The Philippines government plays a more modest role in supporting their nationals in Sabah. In 2014, six learning centres in Sabah signed a Memorandum of Understanding with the Commission on Filipinos Overseas (CFO), the Department of Education (DepEd), and the Philippine Embassy in Kuala Lumpur to collaborate on a community-based education program in Sabah. The Philippine Embassy offers assistance to these learning centres in terms of teacher training, resources, and fundraising efforts [82]. Yet, these learning centres are not recognised by the Malaysian government and are only allowed to operate on the condition that sessions are limited to a 3-day week and school uniforms are not allowed.
Learning centres for the Bajau Laut nomadic tribes. The 2002 amendment of the Education Act had excluded all undocumented children, including children from the Bajau Laut, from entering public schools in Sabah. Interviewees informed that it was challenging to provide education to this community, as providers would need to cater to their semi-nomadic lifestyle and lack of familiarity with the national language. Nevertheless, several local NGOs attend to the community’s basic educational needs by operating mobile teaching units that service the settlements [21]. One local NGO even converted a floating Bajau house into a learning centre. This interviewee stated that obtaining a safe space for a school is a major challenge faced by NGOs in helping the community.
“Most of these houses on the water don’t have an official status. So that is one of our difficulties as well, and also the difficulties faced by others … providing a space for their schooling, when there is no space available and no place to study.” EP02
This participant explained that his learning centre uses a participatory approach for capacity building via peer-instructors, creating a group of trained adolescents to instruct younger children on basic lessons. Due to resource constraints, learning centres are unable to accommodate all children, permitting only the eldest child to attend with the hope that they would instruct their younger siblings. Nevertheless, the NGO activists emphasise that this community’s educational needs remain largely unmet.
Undocumented indigenous people in the interior. Even though poorly documented indigenous children have access to government schools through the Zero Reject Policy, dropout rates for the indigenous are higher than the national average. The MOE has designed a contextualised curriculum for these communities. In addition, a special model school (K9) offers residential facilities for indigenous children to minimise dropouts [3]. Interviewees informed that even with these provisions, geographical and cultural barriers, and lower school readiness might hinder access to quality education for indigenous children.
Discussion
The lack of legal identity and non-recognition by the State is the root cause of vulnerability, experienced uniformly by undocumented populations in Malaysia. Without identity documents, an undocumented person is not eligible to enjoy a broad range of human rights including freedom of movement and access to health, education and social services provided by the State, commonly seen as citizenship entitlements [83,84].

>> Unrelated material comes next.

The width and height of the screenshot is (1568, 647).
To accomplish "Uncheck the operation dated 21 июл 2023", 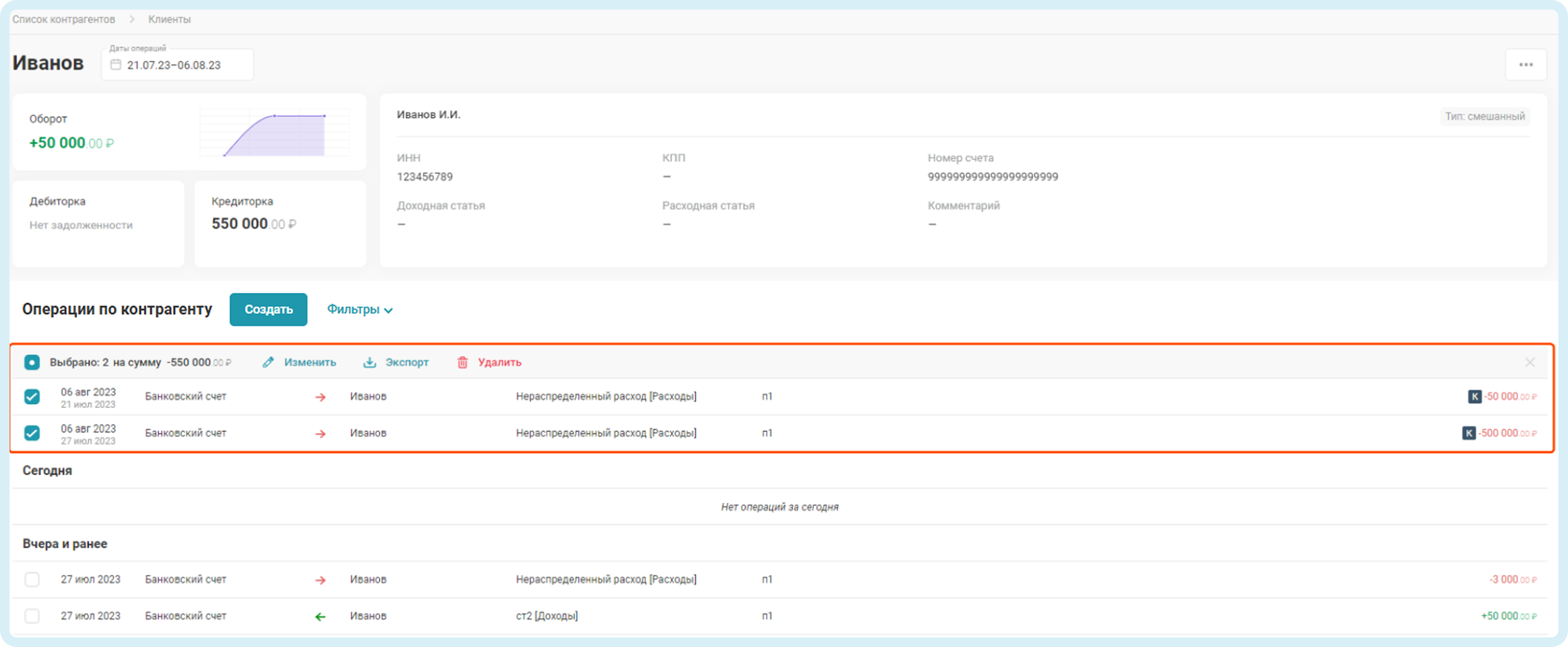I will coord(32,397).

Yet, in line with the intersectionality theory [26], it is important to recognise the diversity within the non-citizen populations—they are not homogenous. Certain groups experience more privileged status, while others are more disadvantaged. For example, the Cham refugees escaping the Khmer Rouge in Cambodia, and Bosnian refugees were granted permanent resident status in Malaysia and allowed to integrate locally [55,85–87]. Inconsistencies in treatment may relate to the political context, the community’s cultural and religious ties with Malaysia or their socio-economic status in their home country [88]. In this paper, we highlight the disparities experienced by Rohingya refugees. Despite being the largest refugee group in Malaysia, the Rohingya have experienced a protracted refugee situation [89,90], being denied residency, work, and education rights, while being continually marginalised in the Malaysian context. Similarly, Filipino migrants in Sabah have a complex migration history initially recognised as refugees but are now receiving little protection [91,92]. Their status is contrasted with that of Indonesian migrant workers that are supported by employers and the Indonesian Consulate in Sabah [93].

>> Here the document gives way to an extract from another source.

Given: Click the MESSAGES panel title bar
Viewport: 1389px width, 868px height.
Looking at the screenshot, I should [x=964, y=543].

For undocumented children with Malaysian parentage, the lack of legal identity can be partially attributed to gender-discriminatory citizenship laws. Malaysia is one of three countries besides the Bahamas and Barbados, that deny men equal rights in conferring citizenship to children born outside of a legitimate marriage. Also, Malaysia is one of the twenty-five countries to deny women the right to pass their citizenship to their children on an equal basis with men [94]. The Federal constitution does not allow automatic citizenship for children born abroad to Malaysian women married to foreign spouses, despite Malaysian men being able to do so. While Malaysian parents can apply for citizenship for their children, decisions may take years and rejections are common. Gender discriminatory citizenship laws place children at risk of statelessness if they are unable to obtain citizenship from the other parent [95,96]. Nevertheless, children with citizenship claims have more options compared to other undocumented children. The ‘Zero Reject Policy’ was launched to ease public school entry for undocumented children of Malaysian parentage, giving parents two years to produce Malaysian identity documents for their children [73]. Unfortunately, uniform implementation of this policy has not been ensured on a national basis [97,98], with some schools refusing admittance of stateless children without documents to prove Malaysian citizenship.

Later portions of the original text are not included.